NEW YORK, N.Y. – Shakespeare & Company’s Center for Actor Training is offering two, New York City-based sessions this September and October – a Weekend Intensive followed directly by a new class focused on scene work and Play.
Led by Sheila Bandyopadhyay and Andrew Borthwick-Leslie, the NYC Weekend Intensive will be held Friday, Sept. 29 through Sunday, Oct. 1, designed for professional actors and theater students who seek an introduction to Shakespeare & Company’s training methods, as well as alumni who wish to refresh and reconnect with the work. The Intensive includes both individual and group exercises integrating voice, movement, and monologue work aimed at furthering the actor’s connection with Shakespeare’s text.
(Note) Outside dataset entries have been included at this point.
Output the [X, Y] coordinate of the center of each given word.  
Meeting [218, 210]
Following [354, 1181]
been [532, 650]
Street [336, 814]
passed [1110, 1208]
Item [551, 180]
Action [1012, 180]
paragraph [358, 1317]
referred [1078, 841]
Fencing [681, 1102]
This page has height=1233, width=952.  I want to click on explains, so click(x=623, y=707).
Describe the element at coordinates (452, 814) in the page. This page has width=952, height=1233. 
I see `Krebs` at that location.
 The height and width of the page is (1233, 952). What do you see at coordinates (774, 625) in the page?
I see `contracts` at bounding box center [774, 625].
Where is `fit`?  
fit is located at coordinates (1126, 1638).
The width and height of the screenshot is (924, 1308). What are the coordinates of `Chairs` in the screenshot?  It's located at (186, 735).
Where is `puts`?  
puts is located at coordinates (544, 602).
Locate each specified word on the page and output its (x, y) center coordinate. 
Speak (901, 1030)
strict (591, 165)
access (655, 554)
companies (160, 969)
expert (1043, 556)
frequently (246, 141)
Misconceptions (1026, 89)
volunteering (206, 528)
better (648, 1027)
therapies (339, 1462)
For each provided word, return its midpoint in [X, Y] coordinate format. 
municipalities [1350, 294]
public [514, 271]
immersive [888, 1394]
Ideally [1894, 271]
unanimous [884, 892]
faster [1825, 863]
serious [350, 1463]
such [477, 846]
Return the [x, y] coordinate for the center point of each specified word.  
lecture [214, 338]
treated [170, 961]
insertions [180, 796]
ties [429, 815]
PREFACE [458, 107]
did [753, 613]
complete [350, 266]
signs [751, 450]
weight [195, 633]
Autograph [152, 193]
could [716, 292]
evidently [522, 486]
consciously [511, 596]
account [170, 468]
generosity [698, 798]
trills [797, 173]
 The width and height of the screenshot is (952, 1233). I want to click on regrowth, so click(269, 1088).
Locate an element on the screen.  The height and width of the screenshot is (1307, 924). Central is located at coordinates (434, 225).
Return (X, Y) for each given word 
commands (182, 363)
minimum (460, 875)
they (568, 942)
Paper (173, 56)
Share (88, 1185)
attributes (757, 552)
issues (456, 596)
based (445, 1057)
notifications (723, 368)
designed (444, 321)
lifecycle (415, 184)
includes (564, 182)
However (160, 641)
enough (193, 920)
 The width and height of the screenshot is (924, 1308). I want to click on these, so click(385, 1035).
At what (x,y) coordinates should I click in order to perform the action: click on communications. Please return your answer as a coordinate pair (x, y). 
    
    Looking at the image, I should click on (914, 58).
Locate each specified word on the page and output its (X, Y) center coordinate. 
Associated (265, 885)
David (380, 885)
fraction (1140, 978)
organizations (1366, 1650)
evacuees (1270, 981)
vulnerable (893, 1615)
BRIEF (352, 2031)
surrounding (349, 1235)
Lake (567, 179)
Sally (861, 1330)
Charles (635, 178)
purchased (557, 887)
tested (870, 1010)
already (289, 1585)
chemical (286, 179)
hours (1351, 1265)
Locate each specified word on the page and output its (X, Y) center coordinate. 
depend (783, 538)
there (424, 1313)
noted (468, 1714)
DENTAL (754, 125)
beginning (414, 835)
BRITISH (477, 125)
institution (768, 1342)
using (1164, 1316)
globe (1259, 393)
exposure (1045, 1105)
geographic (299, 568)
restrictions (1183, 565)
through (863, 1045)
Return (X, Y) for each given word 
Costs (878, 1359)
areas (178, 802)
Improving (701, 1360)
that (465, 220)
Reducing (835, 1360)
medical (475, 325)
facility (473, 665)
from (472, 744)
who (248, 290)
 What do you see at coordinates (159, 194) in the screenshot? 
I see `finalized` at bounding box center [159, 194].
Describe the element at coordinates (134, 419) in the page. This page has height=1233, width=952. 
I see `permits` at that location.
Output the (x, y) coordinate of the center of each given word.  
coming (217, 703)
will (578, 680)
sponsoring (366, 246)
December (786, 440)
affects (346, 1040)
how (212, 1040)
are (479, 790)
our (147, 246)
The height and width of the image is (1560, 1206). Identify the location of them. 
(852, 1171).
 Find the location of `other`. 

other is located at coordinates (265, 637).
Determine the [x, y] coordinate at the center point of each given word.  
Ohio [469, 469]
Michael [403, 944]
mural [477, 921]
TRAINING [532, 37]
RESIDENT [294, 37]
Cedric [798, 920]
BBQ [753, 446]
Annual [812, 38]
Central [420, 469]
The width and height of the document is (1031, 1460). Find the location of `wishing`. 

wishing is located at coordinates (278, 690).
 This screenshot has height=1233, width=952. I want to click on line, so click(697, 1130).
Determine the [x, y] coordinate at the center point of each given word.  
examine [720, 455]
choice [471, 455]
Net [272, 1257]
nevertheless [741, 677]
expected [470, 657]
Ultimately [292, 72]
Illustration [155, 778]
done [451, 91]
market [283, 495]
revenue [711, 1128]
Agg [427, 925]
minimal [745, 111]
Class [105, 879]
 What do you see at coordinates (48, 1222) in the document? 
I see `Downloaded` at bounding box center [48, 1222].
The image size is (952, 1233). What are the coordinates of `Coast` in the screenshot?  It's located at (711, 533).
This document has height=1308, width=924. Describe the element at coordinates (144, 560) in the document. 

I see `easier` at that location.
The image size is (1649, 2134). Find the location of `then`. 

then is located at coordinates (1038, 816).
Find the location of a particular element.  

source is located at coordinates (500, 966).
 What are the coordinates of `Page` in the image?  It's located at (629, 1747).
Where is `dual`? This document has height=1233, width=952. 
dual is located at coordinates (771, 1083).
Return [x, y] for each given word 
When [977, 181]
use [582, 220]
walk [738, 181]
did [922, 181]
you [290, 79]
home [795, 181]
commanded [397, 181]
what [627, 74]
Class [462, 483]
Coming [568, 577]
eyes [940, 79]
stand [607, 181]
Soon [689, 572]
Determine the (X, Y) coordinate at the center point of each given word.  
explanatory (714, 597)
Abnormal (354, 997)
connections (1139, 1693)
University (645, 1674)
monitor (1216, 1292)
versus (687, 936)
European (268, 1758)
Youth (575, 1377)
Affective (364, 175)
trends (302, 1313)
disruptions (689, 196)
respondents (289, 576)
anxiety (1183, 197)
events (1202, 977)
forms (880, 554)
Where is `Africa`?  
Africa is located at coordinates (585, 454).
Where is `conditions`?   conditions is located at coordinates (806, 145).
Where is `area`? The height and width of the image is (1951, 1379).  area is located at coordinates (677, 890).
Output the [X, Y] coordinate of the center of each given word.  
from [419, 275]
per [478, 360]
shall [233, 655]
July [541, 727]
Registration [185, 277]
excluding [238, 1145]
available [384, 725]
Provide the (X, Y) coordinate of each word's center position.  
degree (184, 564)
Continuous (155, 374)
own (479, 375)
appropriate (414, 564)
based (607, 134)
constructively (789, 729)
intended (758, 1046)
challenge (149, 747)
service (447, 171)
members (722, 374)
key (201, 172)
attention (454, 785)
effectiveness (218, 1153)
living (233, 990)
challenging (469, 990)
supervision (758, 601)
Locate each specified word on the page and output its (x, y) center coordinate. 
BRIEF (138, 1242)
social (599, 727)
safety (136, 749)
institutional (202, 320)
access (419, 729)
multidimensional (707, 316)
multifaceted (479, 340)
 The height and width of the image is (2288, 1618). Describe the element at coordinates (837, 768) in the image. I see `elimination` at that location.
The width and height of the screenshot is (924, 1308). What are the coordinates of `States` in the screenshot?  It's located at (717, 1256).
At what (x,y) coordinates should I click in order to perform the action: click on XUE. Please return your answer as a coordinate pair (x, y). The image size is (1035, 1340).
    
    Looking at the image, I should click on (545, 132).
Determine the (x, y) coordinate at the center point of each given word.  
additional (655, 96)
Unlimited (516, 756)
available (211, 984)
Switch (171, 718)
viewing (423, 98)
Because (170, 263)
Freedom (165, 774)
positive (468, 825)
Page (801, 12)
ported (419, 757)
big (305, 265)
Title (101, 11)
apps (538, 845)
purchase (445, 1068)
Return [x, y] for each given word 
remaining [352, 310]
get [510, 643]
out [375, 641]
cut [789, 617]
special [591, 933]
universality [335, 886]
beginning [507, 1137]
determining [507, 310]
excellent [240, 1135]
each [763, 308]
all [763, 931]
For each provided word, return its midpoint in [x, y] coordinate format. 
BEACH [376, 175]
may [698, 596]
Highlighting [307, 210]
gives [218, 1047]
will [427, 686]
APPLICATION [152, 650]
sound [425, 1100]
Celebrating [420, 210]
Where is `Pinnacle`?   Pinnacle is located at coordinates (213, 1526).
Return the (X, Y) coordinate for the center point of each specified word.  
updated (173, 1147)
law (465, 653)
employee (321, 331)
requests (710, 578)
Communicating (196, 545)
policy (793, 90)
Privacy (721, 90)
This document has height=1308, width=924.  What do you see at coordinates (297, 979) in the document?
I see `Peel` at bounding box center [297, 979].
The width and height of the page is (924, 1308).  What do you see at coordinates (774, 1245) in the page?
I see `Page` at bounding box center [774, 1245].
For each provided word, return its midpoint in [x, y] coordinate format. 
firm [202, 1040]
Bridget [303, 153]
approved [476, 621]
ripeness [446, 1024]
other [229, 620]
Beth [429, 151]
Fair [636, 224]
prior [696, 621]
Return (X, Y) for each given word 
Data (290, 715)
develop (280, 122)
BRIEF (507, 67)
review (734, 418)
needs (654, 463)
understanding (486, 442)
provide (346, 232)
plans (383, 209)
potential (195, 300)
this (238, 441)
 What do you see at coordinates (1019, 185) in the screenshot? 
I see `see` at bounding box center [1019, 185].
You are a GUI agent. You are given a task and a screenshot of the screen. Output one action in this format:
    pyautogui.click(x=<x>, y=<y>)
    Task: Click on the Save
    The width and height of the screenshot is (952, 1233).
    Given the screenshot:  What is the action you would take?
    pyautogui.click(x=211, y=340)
Tuition is $385; actors who have completed the Month-long Intensive, Summer Shakespeare Intensive (formerly the Summer Training Institute), or Conservatory programs are eligible for 15% discounts, and members of acting unions and of the Shakespeare Theatre Association (STA) are eligible for 10% discounts on tuition for Weekend Intensives.
On Monday, Oct. 2, a six-week, in-person course titled The Game of Shakespeare: Explore Scene Work Through Play begins. This class addresses what it means to be playful in a Shakespeare role; how we can increase our ability to have a meaningful yet fun relationship to ourselves and our acting partners, and ways to enhance the personal connection to Shakespeare’s text through play while exploring a scene.
Drawing on the collective experience in physical theater of instructors Sheila Bandyopadhyay and Michael F. Toomey, this class focuses on process and finding the game of the scene. Participants will be introduced to exercises that support embodied language and physical impulse. Sessions are held 7 p.m. to 10 p.m. on Mondays through November 6, Tuition is $425; scholarships are available for People of the Global Majority/BIPOC artists; alumni, STA, and union discounts are also available, as well as a $60 discount available to those who also sign up for the NYC Weekend Intensive.
For more information or to apply, visit shakespeare.org.
About the Center for Actor Training
Shakespeare & Company’s curriculum is internationally recognized as a deeply effective training experience for actors who aspire to bring their talent, intuition, and spirit to a higher level. Through the Center for Actor Training, actors, directors, writers, and teachers from all over the world come to work with the Company’s faculty to train their voices and their bodies with a daily regimen of demanding classes, and to delve deeply into their own imaginations, intellects, and emotional lives. To bring a Weekend Intensive to your city, theater company, or university, contact us.
Faculty Bios
Sheila Bandyopadhyay is the Director of Training for Shakespeare & Company, leading its Center for Actor Training. A director, deviser, movement specialist, Alexander Technique and yoga teacher, Bandyopadhyay has been part of the faculty at Shakespeare & Company since 2007. Her Movement Direction credits include Macbeth (The Humanist Project); Mother Courage and her Children, The Cherry Orchard (American Academy of Dramatic Arts Company); Hamlet, Measure for Measure (NYU Gallatin), and Twelfth Night (FSU Conservatory/Asolo Rep). She has directed shows in New York at the Brick, the United Solo Festival (Theater Row), the Tank, the Women in Theater Festival (the Gural), the West End Theater, and the 72nd St Theater Lab. Bandyopadhyay’s favorite roles include Stephano in The Tempest (Stages on the Sound), Tamora in Titus Andronicus (The Humanist Project) and Bianca/Grumio in The Taming of the Shrew (Tempest Ladies). She is a proud member of the Humanist Project and a sponsored artist with Leviathan Lab.
Andrew Borthwick-Leslie has taught, directed, and acted at Shakespeare & Company for 20 years. He is also the co-Artistic Director of The Humanist Project in New York, N.Y.. He has taught acting and voice at the University of Pennsylvania, Temple University, Emerson College, DeSales University and the University of Maryland among others. Andrew has run workshops for the Center for Renaissance Studies, the American Bar Association, the New England Homeless Veterans shelter and many more. He has directed, devised, or assisted on over fifty productions—from Cymbeline to Perestroika. Most recently he directed Love’s Labour’s Lost and Merchant of Venice for the Shakespeare Forum at the Gym at Judson in Washington Square, Macbeth and Frances Goes to War for The Humanist Project, and Double Falsehood for the Letter of Marque Theater Company.